Hepimiz
biliyoruz kadınlar son derece garip yaratıklar. Dünyanın en karmaşık ve
anlaşılması en zor canlıları. Bir dedikleri diğerini tutmaz, aslında
tam olarak ne istediklerini bilmezler. Git derler ama kal demek istemişlerdir. Evet derken hayır’ı kastederler. Sanki bir
bilgisayar programcısı erkeklere gıcıklık olsun diye kimsenin anlamayacağı bir
dilde yazmıştır kadınların programını. İşin kötü yanı gariplikleri ve
kararsızlıkları fizyolojilerine bile yansımıştır. Mesela menopoz döneminde
hiçbir kadının “Ay beni sadece sıcak basıyor” veya “Şekerim, ben sadece
üşüyorum” dediğine şahit olmazsınız; çünkü hep bir sıcak bir soğuk bastığından
şikayet ederler. Yıllarca kararsız bir organizmayı idare etmiş zavallı vücut haliyle
bu dönemde tam olarak ne hissetmesi gerektiğine karar veremez.
Bütün bunlar bildiğimiz şeyler ancak asıl
soru şu “Ne zamandan beri böyleyiz?”. Acaba Havva dolabını açıp o gün giyecek
tek bir yaprağı bile olmadığından, acilen alışverişe çıkması gerektiğinden
şikayet ediyor muydu?
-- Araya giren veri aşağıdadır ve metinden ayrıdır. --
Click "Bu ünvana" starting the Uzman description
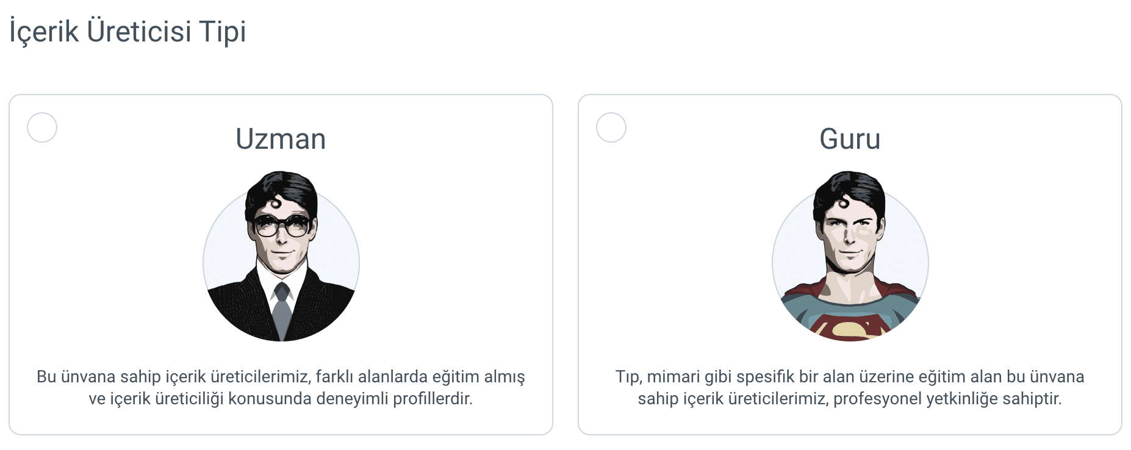1131x450 pixels. pyautogui.click(x=76, y=377)
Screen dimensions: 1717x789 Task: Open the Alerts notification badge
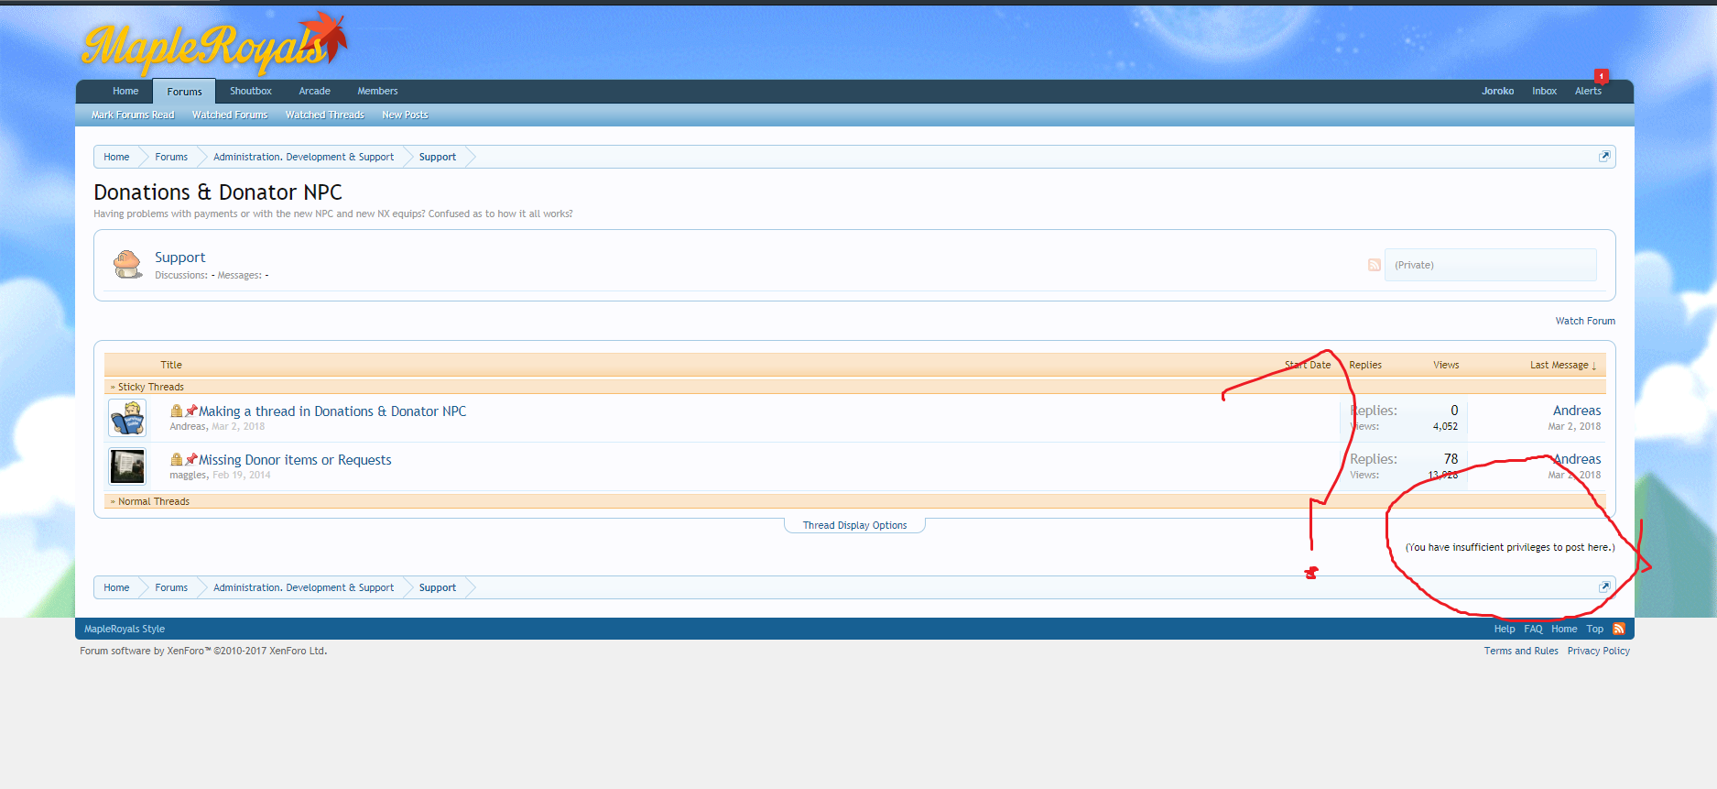1600,76
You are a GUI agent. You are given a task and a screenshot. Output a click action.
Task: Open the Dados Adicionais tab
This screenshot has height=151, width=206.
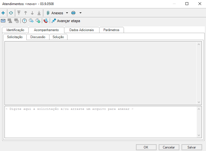(x=82, y=30)
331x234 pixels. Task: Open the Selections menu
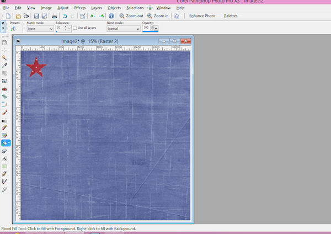135,8
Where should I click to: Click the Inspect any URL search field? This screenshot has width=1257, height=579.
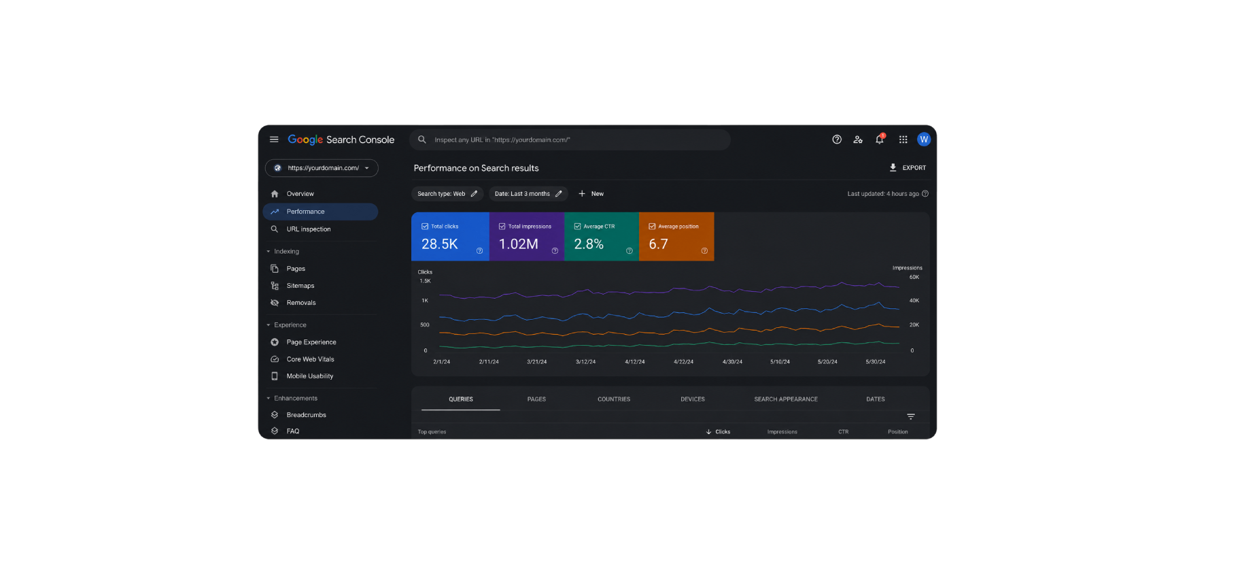tap(570, 139)
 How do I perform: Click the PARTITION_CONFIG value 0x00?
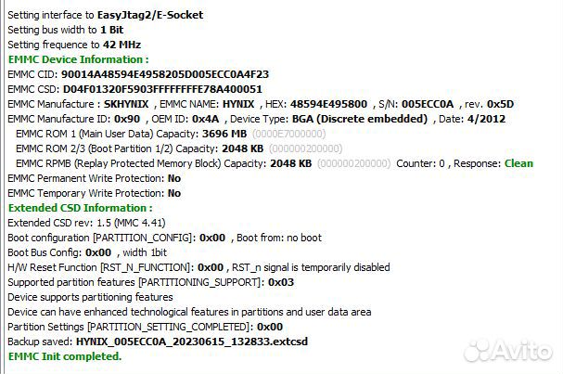point(212,238)
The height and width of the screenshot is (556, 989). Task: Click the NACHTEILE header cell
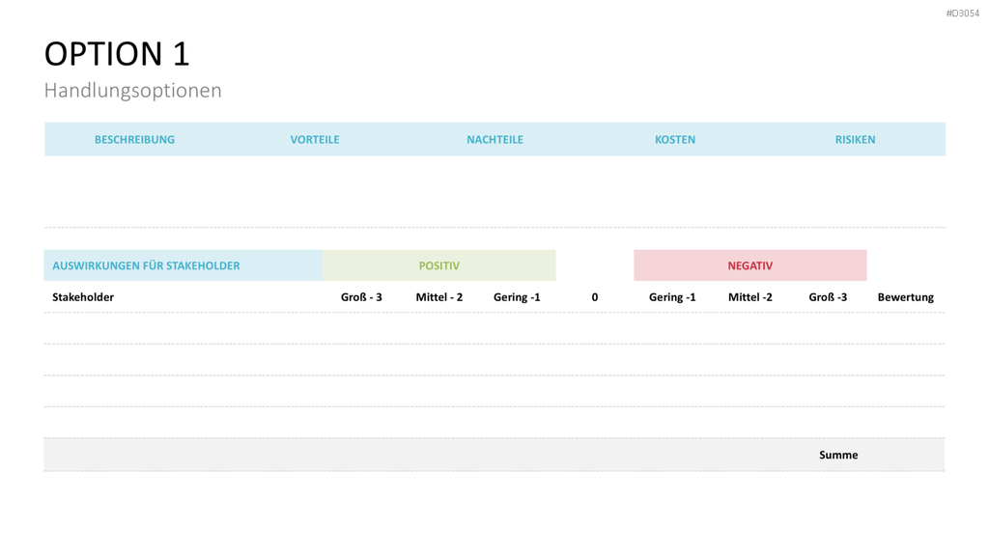[495, 139]
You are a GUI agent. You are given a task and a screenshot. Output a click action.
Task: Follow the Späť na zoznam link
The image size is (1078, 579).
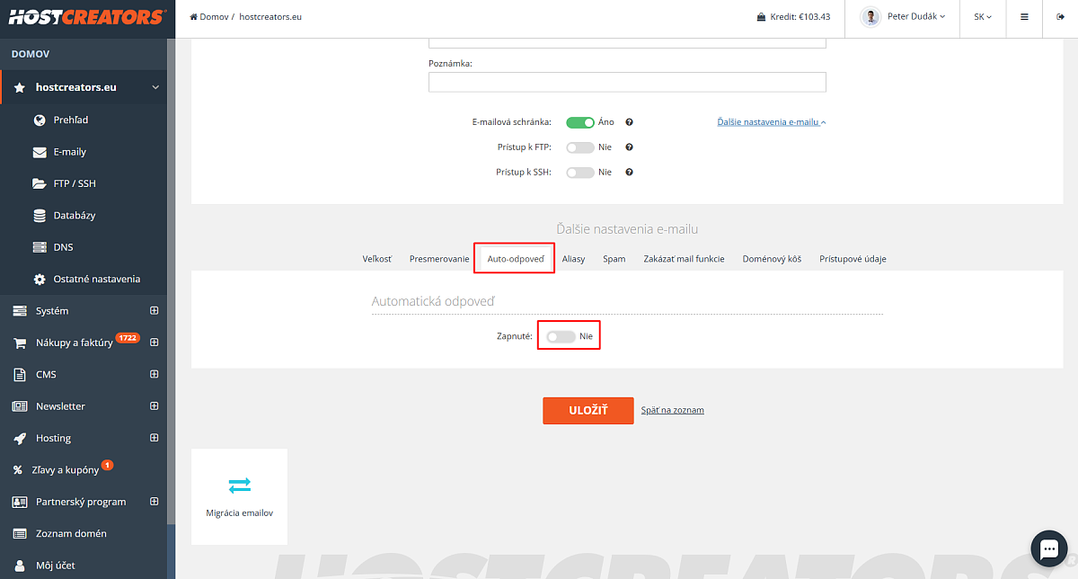point(673,410)
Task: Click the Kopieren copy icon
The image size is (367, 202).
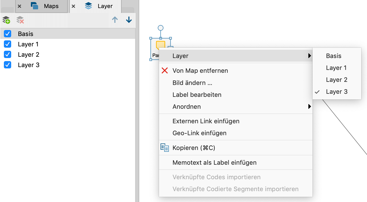Action: click(x=165, y=148)
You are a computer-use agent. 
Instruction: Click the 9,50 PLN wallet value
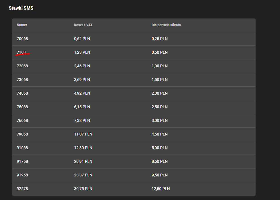click(x=160, y=175)
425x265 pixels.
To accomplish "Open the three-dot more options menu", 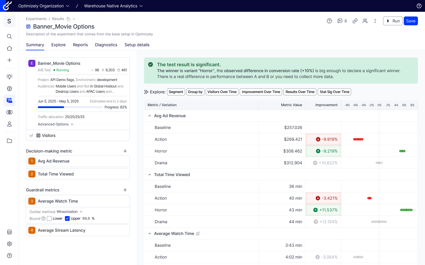I will click(x=375, y=21).
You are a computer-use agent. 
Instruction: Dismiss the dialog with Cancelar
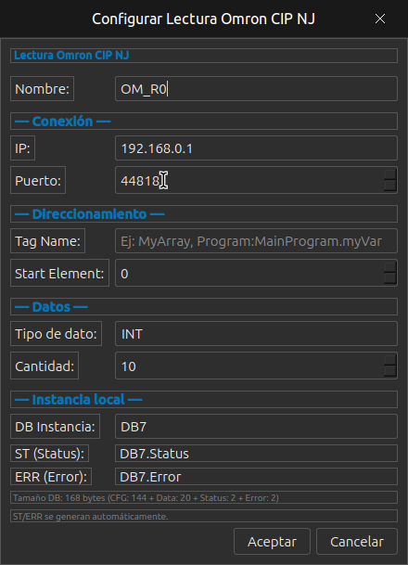click(x=357, y=542)
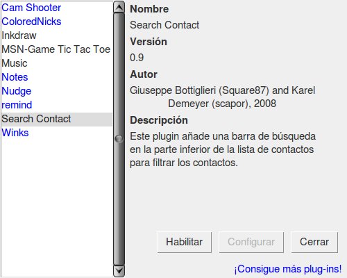Click the highlighted Search Contact item
The image size is (347, 278).
click(x=57, y=120)
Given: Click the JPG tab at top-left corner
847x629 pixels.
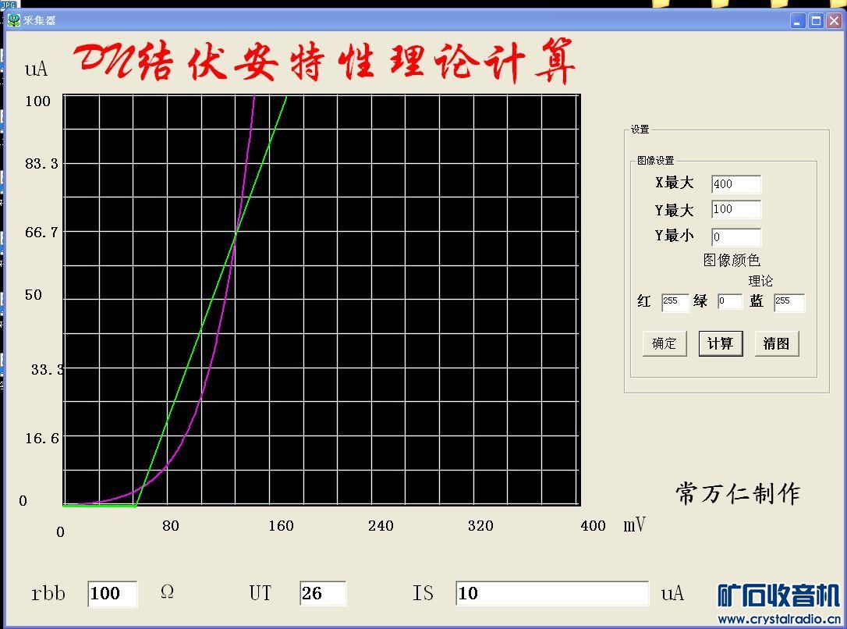Looking at the screenshot, I should [9, 5].
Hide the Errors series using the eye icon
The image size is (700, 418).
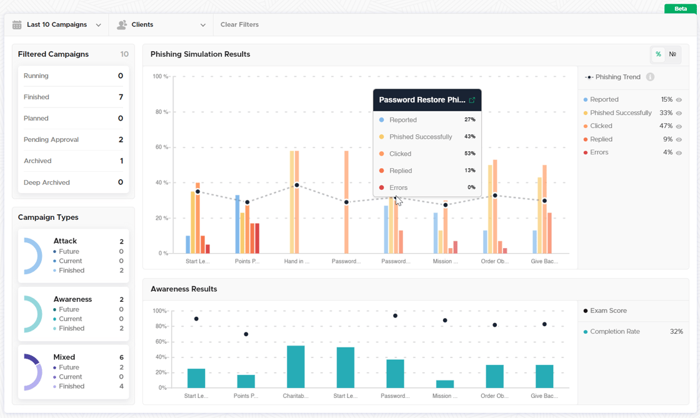tap(679, 152)
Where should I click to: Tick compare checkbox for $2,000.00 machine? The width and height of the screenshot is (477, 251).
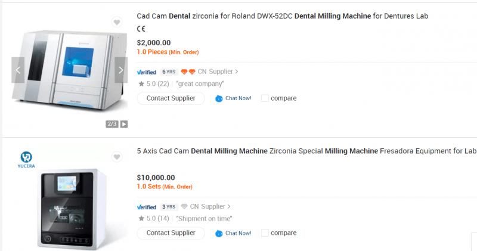click(265, 98)
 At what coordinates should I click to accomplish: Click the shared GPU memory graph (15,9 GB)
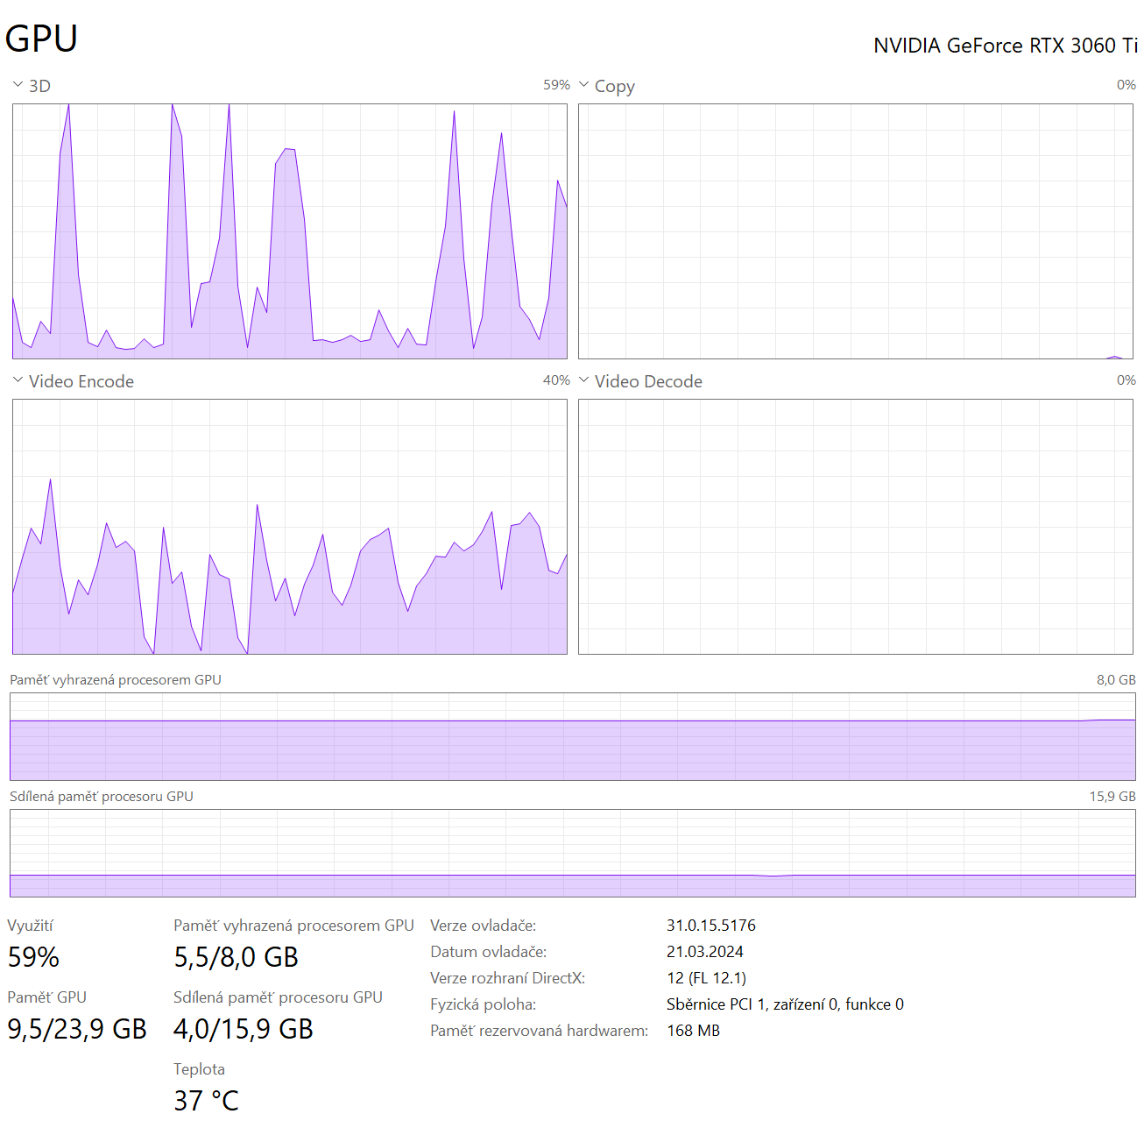(572, 853)
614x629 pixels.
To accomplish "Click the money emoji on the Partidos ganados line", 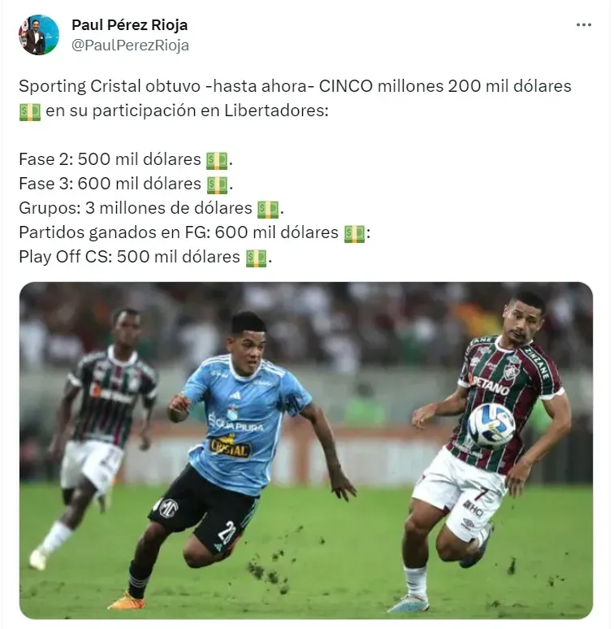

Özel günleri unuttuğu için Adem’in başının etini yiyor
muydu? Yada ilk çağlarda kadınlar kendileriyle ilgilenmeyen kocalarına “Nys sn
mamut avlysn glb ii gcler .s .s” şeklinde mesajlar bırakıyorlar mıydı? Taş devrinde karısına pırlanta hediye
eden erkeğe “kaynımgilin amcası karısına kaplan postu hediye etmiş sen bana
küçücük taş mı getiriyosun?” şeklinde çemkiriliyor muydu ?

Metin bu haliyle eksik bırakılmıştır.